The consequence of a two-year-old helping prepare dinner–a bowl full of frozen peas all over the floor. Siblings to the rescue… sort of.
Jane: Cinder, get Maggie out of here. Flora, help Ender get those peas back in the bowl.
Flora: Why are we putting them back in the bowl?
J: To eat them.
F: You’re going to make us eat floor peas?
J: They’re organic, sustainably grown floor peas, and I just washed the floor the other day. There’s nothing wrong with them.
F: Are you going to tell Daddy they’re floor peas?
Cinder: Daddy won’t mind–he ate those floor noodles, remember?
F: I don’t think he realized they were floor noodles at the time.
J: Guys, stop eating the floor peas, and put them in the bowl.
C: What’s the big deal? We’re just going to eat them out of the bowl after we put them in it.
J: Cause I want to sweep the floor after.
F: To remove the evidence?
J: No, to… you’d better not eat the ones that rolled too close to the garbage.
F: Do you think other mothers would make their children eat floor peas?
J: For God’s sake, I’m not making you eat floor peas, I’m asking you to pick them up!
C: I think the floor peas are delicious.
F: I still think you shouldn’t tell Daddy they’re floor peas.
J: Just put them in the freakin’ bowl…
S: Guys, guys, come look at this, you have to see how cute Ender looks!
Austen & Flora (simultaneously as if they rehearsed it): He’s a beast in disguise! He’s a beast in disguise!
Austen (whacking Ender after Ender kicked him in the shins and threw a car at his head): See? That’s karma.
Jane: No it’s not. One can’t be an agent of karma.
Austen: One can get beat up just for referring to one as one.

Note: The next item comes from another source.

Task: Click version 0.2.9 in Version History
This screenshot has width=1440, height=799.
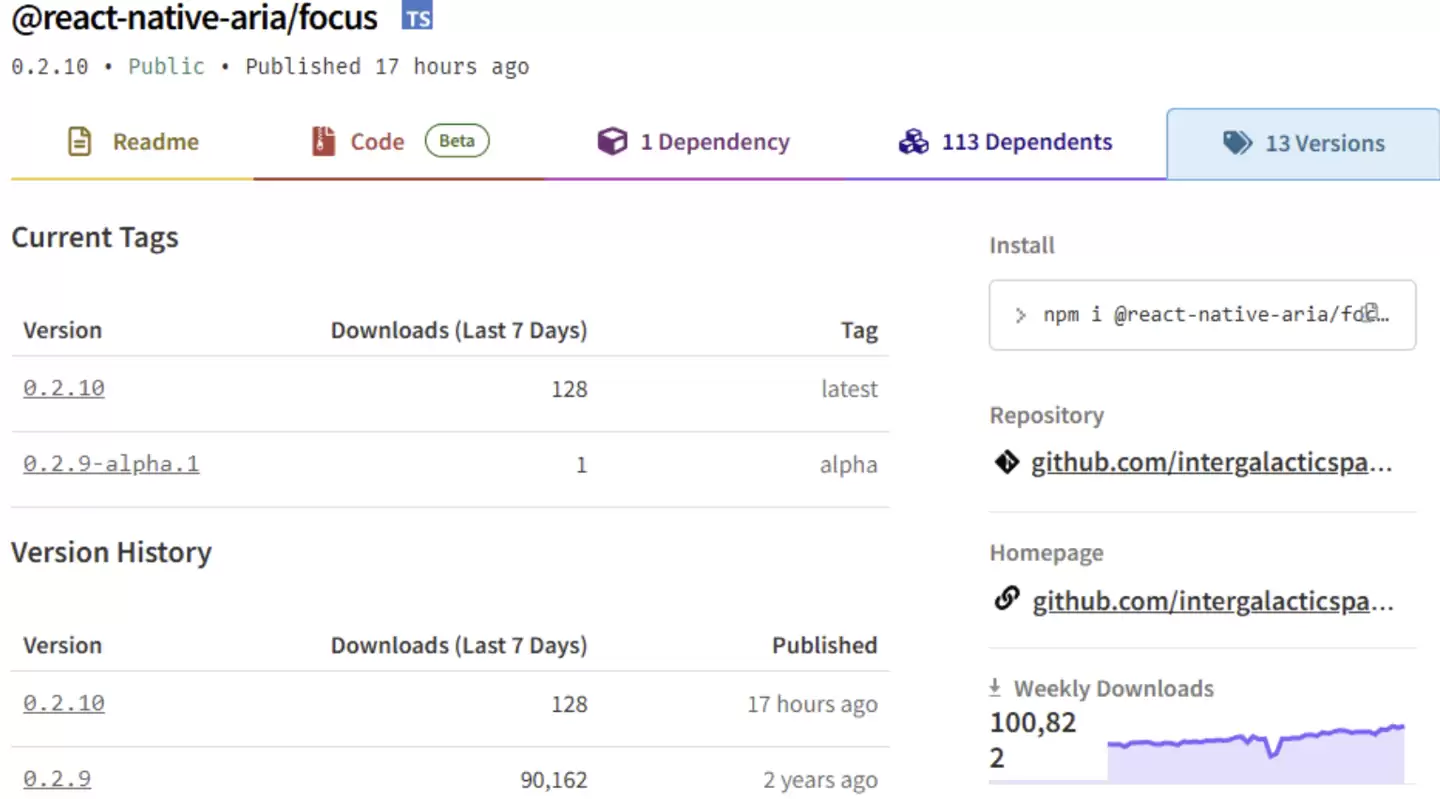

Thank you, Big Bang Theory.
The two-year-old howled, the truck went flying, the coffee went spilling, the mom did some swearing as she went for yet another towel. The Cinder turned his attention from Terraria (the video game obsession of the moment) and fixed a solemn gaze on me.

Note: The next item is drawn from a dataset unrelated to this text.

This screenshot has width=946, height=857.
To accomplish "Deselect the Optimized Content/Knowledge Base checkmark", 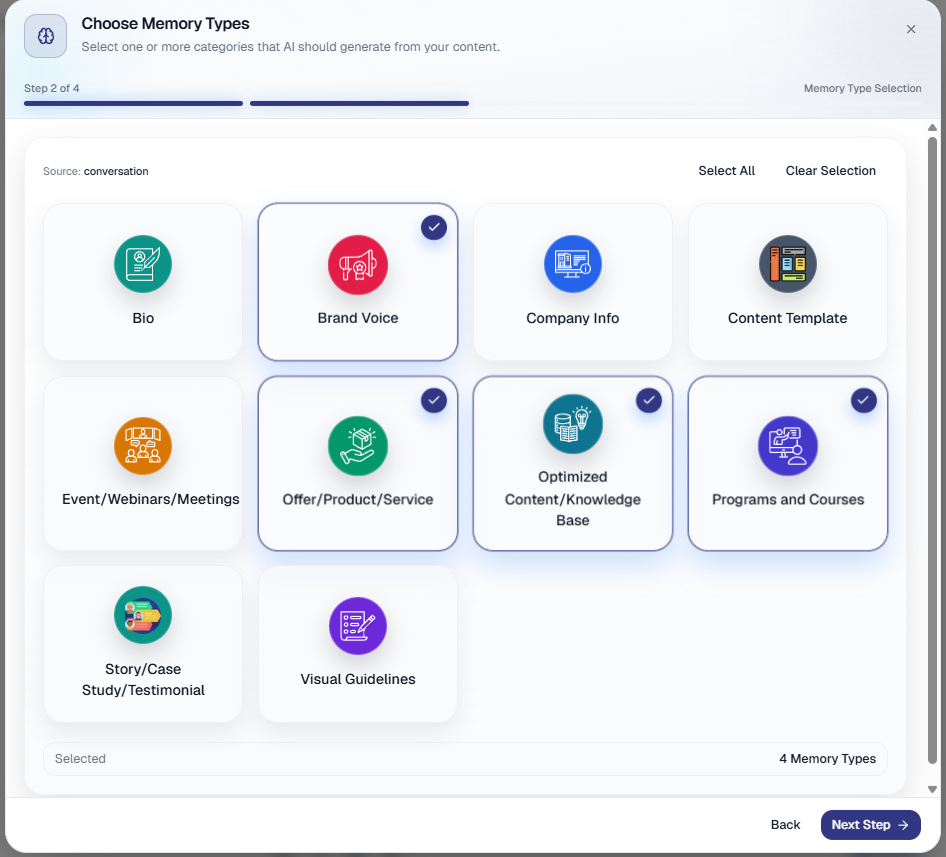I will pyautogui.click(x=649, y=400).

“You were asking for it, you know,” he said. “I mean, you did nickname him Bear. Bear? That’s what he is. A very, very good bear.”
The Bear bared his fangs, growled, and rushed at Cinder, headbutting him in the belly.
“You’re right,” I said. “We should have nicknamed him Fluffy.”
“Well, it could have been worse,” Cinder groaned, removing Ender’s head from his gut. “You could have called him Cthulhu.”
…or, unschooling reading and writing with a boy-boy
Austen and I were typing dorky notes to each other in Word. I typed a sentence and he read–then he changed the sentence and I read it. For example, I wrote, “Austen is not a gas bag.” And he changed it to (what else?), “Mom is a gas bag.” And on it went until we wrote this story. Austen’s debut in literature, world take note.
A SAD STORY
by austen and Mom
One day, a boy did a bad thing. He made a big fart. It blew his head off.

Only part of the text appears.